O Brasil que acorda para o presente

Depois de uma segunda-feira nublada, o dia amanhece com um típico céu azul e sol ameno de outono no Rio de Janeiro. Porém, o que mais chama a atenção na paisagem que avisto da janela de casa é aquela bandeira do Brasil, com cerca de metro e meio de largura, que apareceu pendurada na janela de um apartamento do outro lado da rua. Uma bandeira novinha, a julgar pela força das cores e pelos vincos de dobra que ainda ostenta. Estamos em plena Copa das Confederações, mas com certeza aquela bandeira não está ali para manifestar a torcida pela seleção brasileira. A bandeira foi para a janela torcer pelo Brasil.

Assim como ela, milhares de manifestantes tomaram ontem, dia 17 de junho, as ruas de São Paulo, Rio de Janeiro, Brasília, Porto Alegre e Belo Horizonte para mostrar sua torcida por um país que possam chamar de seu, com prazer e orgulho.

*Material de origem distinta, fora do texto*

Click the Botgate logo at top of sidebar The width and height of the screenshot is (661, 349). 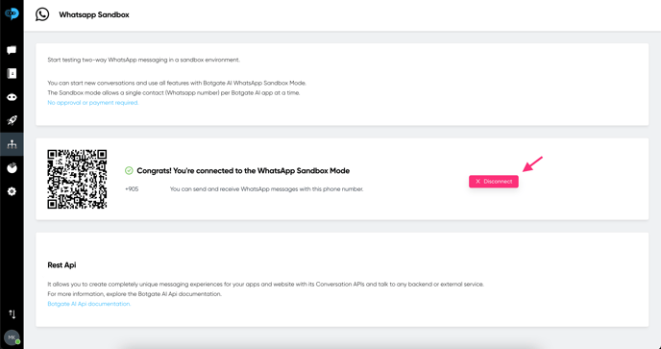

Mais do que torcer, pessoas saíram a campo dispostas a entrar no jogo com suas próprias pernas, ir para a tribuna das ruas soltar suas vozes, descrentes que os pernas-de-pau que hoje campeiam nas instituições políticas sejam capazes de representar suas ideias, lutar pelos seus anseios, cuidar de interesses coletivos.

Desacreditados, políticos assistem a tudo sem entender bem o que se passa, atônitos diante dessa força que varre as redes sociais e despeja milhares de jovens nas ruas, e outros tantos nem tão jovens assim, num movimento que teve início num protesto contra aumento de tarifas de ônibus e acabou agregando insatisfações latentes.

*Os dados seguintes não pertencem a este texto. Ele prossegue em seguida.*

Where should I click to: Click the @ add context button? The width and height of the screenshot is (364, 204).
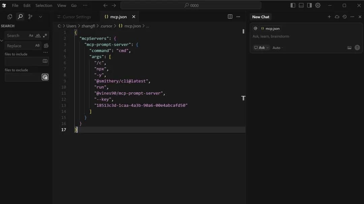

Vai-se à rua pedir mais qualidade em transporte, saúde e educação, itens básicos de um país que se quer próspero. Vai-se à rua pedir menos violência. Vai-se à rua protestar contra a corrupção impune, que transfere para uns poucos os recursos que deveriam ser investidos para o bem comum. Vai-se à rua contra gastos estratosféricos para a realização de grandes eventos esportivos – a Copa do Mundo de 2014 e as Olimpíadas de 2016. Vai-se à rua em paz e também com notas de violência, o que não chega a surpreender, num movimento sem lideranças, que não se deixa enquadrar nos moldes de outras grandes manifestações que marcaram a recente história do país. Episódios com causas bem definidas, como o Diretas Já!, em 1983-1984, num tempo em que se lutava pela redemocratização, ou o movimento dos estudantes caras-pintadas, que foram às ruas em 1992 pedir o impeachment do então Presidente Fernando Collor – hoje um senador da República.

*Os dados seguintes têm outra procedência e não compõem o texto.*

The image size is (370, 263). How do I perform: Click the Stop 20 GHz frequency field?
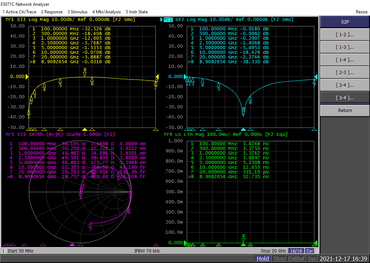(273, 251)
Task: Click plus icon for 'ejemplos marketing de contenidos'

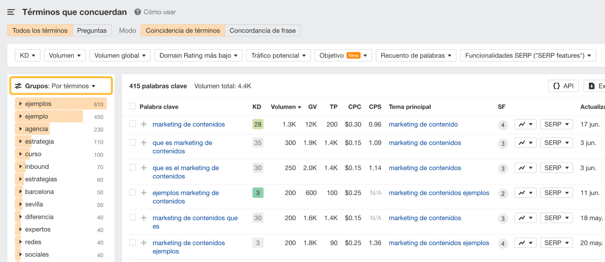Action: click(x=144, y=193)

Diz um antigo ditado árabe que os filhos se parecem mais com o seu tempo do que com os seus pais. E talvez por isso as instituições políticas e boa parte da mídia estejam sendo surpreendidas pela dinâmica do que está se passando. Dissociadas do tempo de hoje, elas ainda se pautam por antigas práticas e modelos, de um tempo não tão remoto, mas que sem dúvida não se parece mais com o tempo dos jovens que hoje se mobilizam por meio de redes sociais, partilham um descontentamento difuso e dispensam mediações.

Esse sopro de juventude, de tão forte, vai aos poucos levantando o bolor daqueles que, com o passar dos anos, se acomodaram a viver num país onde o futuro parecia finalmente ter chegado. Nesse fim de outono, brasileiros vão acordando para o seu presente e, ao que parece, desejosos de assumir um papel mais protagonista na sua história.

Maria Caldas é jornalista brasileira.